De pronto se forman dos filas: la de los revisados y los no revisados. Recuerdan las colas de la incorporación, en la milicia. Impresiona el silencio. Un silencio frío, triste e inútil. Como seres mágicos, los testigos –que son tales y han pasado a la posteridad procesal en contra de su voluntad- se ramifican en ese nuevo don de la ubicuidad que han adquirido de pronto e igual que el espíritu, configuran la totalidad de la sustancia presente toda en todo.
La revisión es ardua en el enorme templo al cual el propio silencio dota de un evidente signo de desamparo. Afuera no hay ninguna 4 x 4, ninguna moto carenada sino viejos autos fatigados que han regresado del mundo de los muertos. A los que vienen les basta –para olvidarse de todo- una ilusión tan flaca como esta, vestida así de desenfado, con sus ingenuas poses insolentes y el humo de los cigarrillos que forman, como impalpables afluentes de un sucio río, una espesa nube que se adhiere y absorbe a las personas como un extraño animal sin forma.
De pronto el milagro: encontraron un lechugón de marihuana que trasladan como una insólita piedra preciosa, o como algo delicadísimo que podría desvanecerse en el aire si es que no se toman las debidas precauciones. Semeja un puñado de gramilla a medio resecar y la ansiedad, por momentos, lo hace parecer no una hierba sino un diminuto animal vivo y asustado. Estaba en el suelo: no hay culpables. Nadie sabe nada.
Pero hay algo más, a un masculino le han encontrado documentación apócrifa de un rodado automotor. Se trata de una camioneta, o mejor dicho, una pick up. Una Di Tella Argenta. La cédula es adulterada. No hay dudas.

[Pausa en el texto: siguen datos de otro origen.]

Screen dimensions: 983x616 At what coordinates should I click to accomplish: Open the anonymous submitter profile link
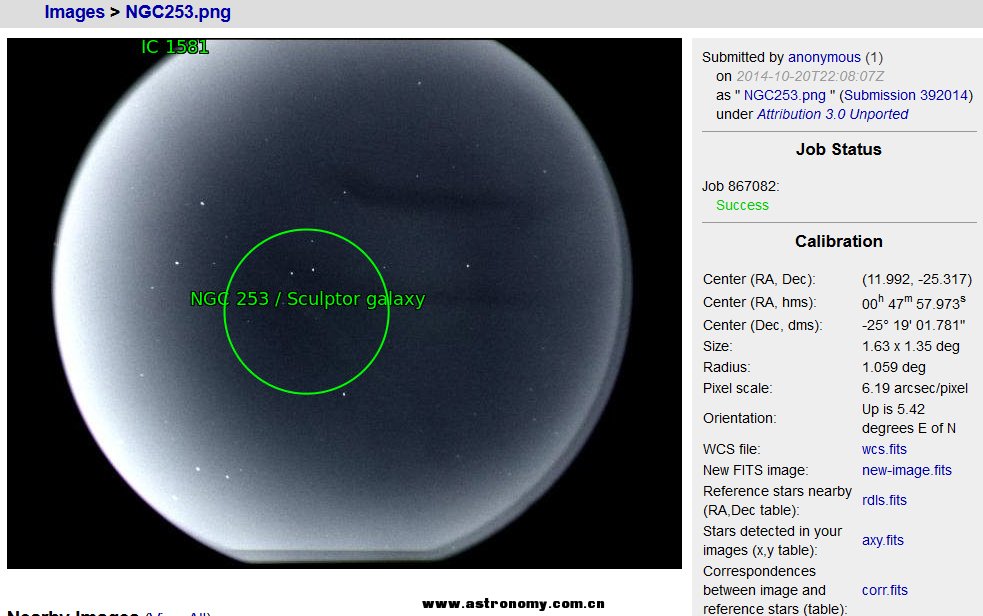pyautogui.click(x=823, y=58)
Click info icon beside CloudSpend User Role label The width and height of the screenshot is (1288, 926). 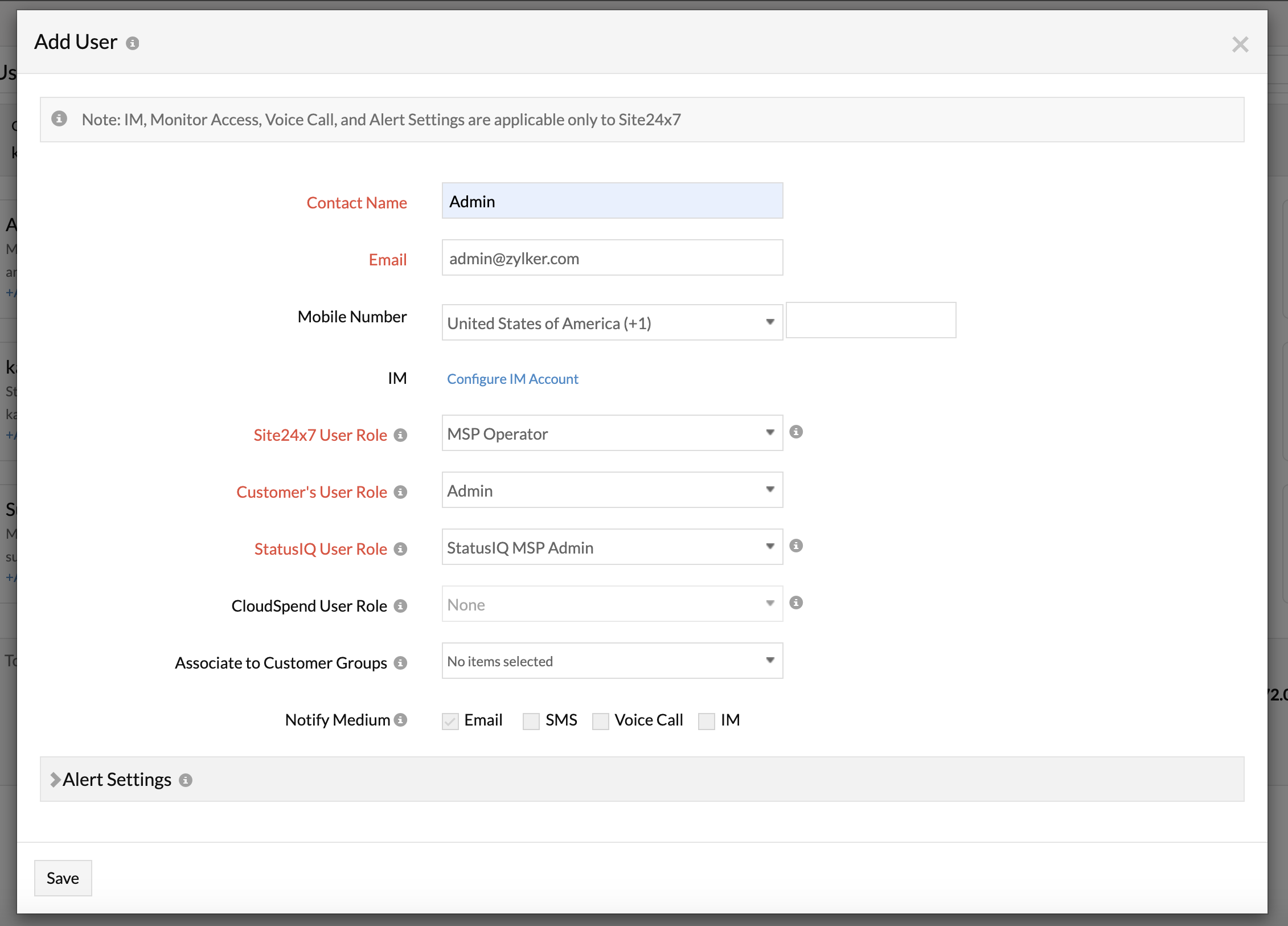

El imputado parece sin embargo tan inocente, pese al pelo largo, al arito y al tatuaje.
De repente el boliche y los celebrantes del rito espasmódico de la danza se disuelven: han pasado a segundo plano porque un culpable ha sido encontrado. Siempre sucede eso: aparece un culpable y el resto está como más junto, más a salvo, no se sabe de qué ni hasta cuándo ni por qué; pero más a salvo, sintiendo que si algo le pasa a otro no puede pasarles a ellos, mientras que también todo lo demás se justifica, adquiere una razón de ser, una razón de fe, un propósito, virtuoso e innegable.
Pronto le secuestran la camioneta. La llevarán, debidamente precintada, a la comisaría, donde las inclemencias, con sus silenciosos gusanos, irán horadándola, devorándola, reintegrándola a la tierra. Hay todo el tiempo del mundo para eso porque los que entran ya son culpables, justamente por eso entran, no tienen voz y obedecen a un ciego destino que no admite la redención ni la esperanza.
Él va detenido. Ya podrá gritar su historia todo lo que quiera en las muchas, impredecibles y siempre ramificadas entrañas de la vasta línea de montaje donde acaba de ser arrojado como el trasto inservible de una sociedad que tranquilamente puede seguir sin él.
No fue inútil el operativo, después de todo. Ha sido una batalla más, modesta, inevitable, en pos de uno de los muchos rostros del mal.
Fuera, gira un viento frío e intemporal. El mar rompe a lo lejos y las calles muestran ese vacío inhóspito de las noches de invierno, donde parece que se han ido todos y que nunca volverán.